Maybe if we would ban gun ownership things would change. Americans with guns simply can't behave themselves.


----------



## Slartibartfas (Aug 15, 2006)

Xusein said:


> Hybrids are more fuel efficient than average cars. If the technology is developed further with pure electric cars, the potential efficiency could moderate the eventuality of high gas prices that will come.


I honestly doubt that. They carry two machineries with them, traditional and electromotor. That means they have to be heavier. At the same time electricity does not come from the power plug and if it comes from the fuel, even if it uses breaking energy it will have a hard time to be more efficient of a mentionworthy extend. In city traffic they might indeed be a bit more efficient, but not necissarily cheaper for the customer as the investment for one of these cars is substantially higher. 

Purely electrical cars all depend on the energy source (again, electricity does not come from the power plug but from a power plant) and if suddenly a a mentionworthy part of the society is driving by electrical cars, don't expect that this demand could be satisfied with todays power plant capacities. Realistically I would guess, the only way to serve these crude quantities of additional electricity would be coal and oil power plants, maybe add nuclear power to that mix, even though thats not the cheapest option either and has its major flaws as well.
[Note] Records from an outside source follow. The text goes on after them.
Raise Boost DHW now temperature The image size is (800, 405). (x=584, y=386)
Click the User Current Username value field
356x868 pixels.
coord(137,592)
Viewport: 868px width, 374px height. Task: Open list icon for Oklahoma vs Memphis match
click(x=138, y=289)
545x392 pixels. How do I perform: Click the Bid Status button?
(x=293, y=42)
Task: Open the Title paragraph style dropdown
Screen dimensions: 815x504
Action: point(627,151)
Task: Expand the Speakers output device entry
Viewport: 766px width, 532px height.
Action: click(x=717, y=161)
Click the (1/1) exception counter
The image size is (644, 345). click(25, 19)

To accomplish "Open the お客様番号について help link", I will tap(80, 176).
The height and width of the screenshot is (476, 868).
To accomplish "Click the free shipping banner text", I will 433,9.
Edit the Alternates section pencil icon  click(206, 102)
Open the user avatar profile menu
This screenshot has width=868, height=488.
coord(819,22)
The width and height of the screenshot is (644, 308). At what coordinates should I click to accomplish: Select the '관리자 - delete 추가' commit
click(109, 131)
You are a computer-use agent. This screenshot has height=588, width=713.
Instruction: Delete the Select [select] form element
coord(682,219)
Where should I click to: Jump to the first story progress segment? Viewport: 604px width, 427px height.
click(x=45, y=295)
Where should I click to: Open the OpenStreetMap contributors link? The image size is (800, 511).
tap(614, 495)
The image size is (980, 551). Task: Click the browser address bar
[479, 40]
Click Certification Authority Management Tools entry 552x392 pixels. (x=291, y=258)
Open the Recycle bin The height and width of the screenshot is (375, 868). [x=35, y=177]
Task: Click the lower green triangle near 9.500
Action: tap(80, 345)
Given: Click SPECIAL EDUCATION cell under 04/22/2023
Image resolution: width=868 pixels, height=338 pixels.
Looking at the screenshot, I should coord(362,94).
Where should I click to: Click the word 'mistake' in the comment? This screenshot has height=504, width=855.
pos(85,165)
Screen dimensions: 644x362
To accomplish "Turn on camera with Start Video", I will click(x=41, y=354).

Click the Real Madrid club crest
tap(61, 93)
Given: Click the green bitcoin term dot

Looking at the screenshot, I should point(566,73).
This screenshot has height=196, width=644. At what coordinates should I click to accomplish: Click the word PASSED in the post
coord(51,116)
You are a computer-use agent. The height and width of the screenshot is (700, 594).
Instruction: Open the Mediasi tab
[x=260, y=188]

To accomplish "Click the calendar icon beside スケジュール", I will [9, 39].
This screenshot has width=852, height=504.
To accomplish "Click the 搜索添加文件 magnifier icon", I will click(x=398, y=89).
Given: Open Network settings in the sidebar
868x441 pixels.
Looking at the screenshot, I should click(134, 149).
If you do it clever it might be more efficient indeed to travel by electric car. (For example when the power plants are not only producing electricity but also heat for a distributed heating system) But I doubt it would be that much cheaper. Which leads us back to the initial problem, neither the congestion get less nor the car journey really considerable cheaper. The only factors that seem to be capable of doing so in my opinion are the old known ones: build more highways, pray for cheap oil. Not really something I would rely on.


----------



## Slartibartfas (Aug 15, 2006)

Captain Obvious said:


> You can actually find charts which show you the "true" cost per mile of driving specific models of cars. A lot of corporations use them for reimbursement purposes when an employee has to use a personal car for company business. It's often double (or more) the price per mile of just the fuel.
> 
> Anyway, for what it's worth, I already took that into consideration when I mentioned how gas would have to be $7 per gallon for my city to be cheaper (for me) than the suburbs.


I can remember having seen once a table where fuel costs made up not more than 20% of the full costs, but then a major part of it is of course the amortization. Nonetheless I think only two times the fuel costs is optimistic, but then I am not an expert. What I know however is that you of course have to take into account the infrastructure you use. 



> But keep in mind, that for Americans (I have no clue what it's like in Austria) that our taxation is highly variable depending on our municipality. So by living in my city instead of a nearby exurb, I have to pay an extra 2% income tax, and my property taxes are between 5%-45% higher than certain exurbs!! The auto savings do NOT even begin to make up for this extra taxation.
> 
> So that's why I think that many suburbs in America are not really in danger yet.


Wow, thats unbelievable. So the state is even punishing people for living in an urban environment? I mean the property could be possibly higher due to more expensive homes in the urban area, (or do you mean the tax rates themselves are higher?) but the higher income tax seems just insane. It looks like the American state is deliberatly trying to destroy the cities.

Regarding the car costs, well, they might not be enough to compensate you for higher costs in the city, but then its also about time, accessibility etc. An urban life can hardly be compared with one in the suburbs or on the nearby countryside, thats at least my own experience. 

I don't think that the suburbs are in immenant danger of collapse, yet. You are building your own doom however. Suburbia lives on cheap fuel and the pike of last year or so was only an appetizer. The oil prize could run high easily within the next decades and stay there. The structure of cities needs however several decades to change substantially. I hope you see the dilemma. But then, who knows, maybe most Americans don't give a damn about that in their daily lifes, many Austrians do not either I guess. They simply follow the logic of high fuel taxation, which is maybe the only way that works for fuel efficiency.


----------



## tablemtn (May 2, 2006)

> So the state is even punishing people for living in an urban environment?


Cities set their own municipal tax rates. Some city councils are very short-sighted, and choose to raise taxes rather than cut expenses.


----------



## mgk920 (Apr 21, 2007)

Don't forget, too, that the layouts and designs of much of that 'sprawly' type of exurban development are _**REQUIRED**_ by law - look over the zoning laws of any of these munis and see. In many, anything smaller than a mansion on a park-sized lot is *PROHIBITED* and when proposals are made to loosen things up, the residents come out in force to prevent the changes. You also see this closer in - for example, check out the epic zoning battles that ensue even for proposed high-rises in NYC and central Chicago.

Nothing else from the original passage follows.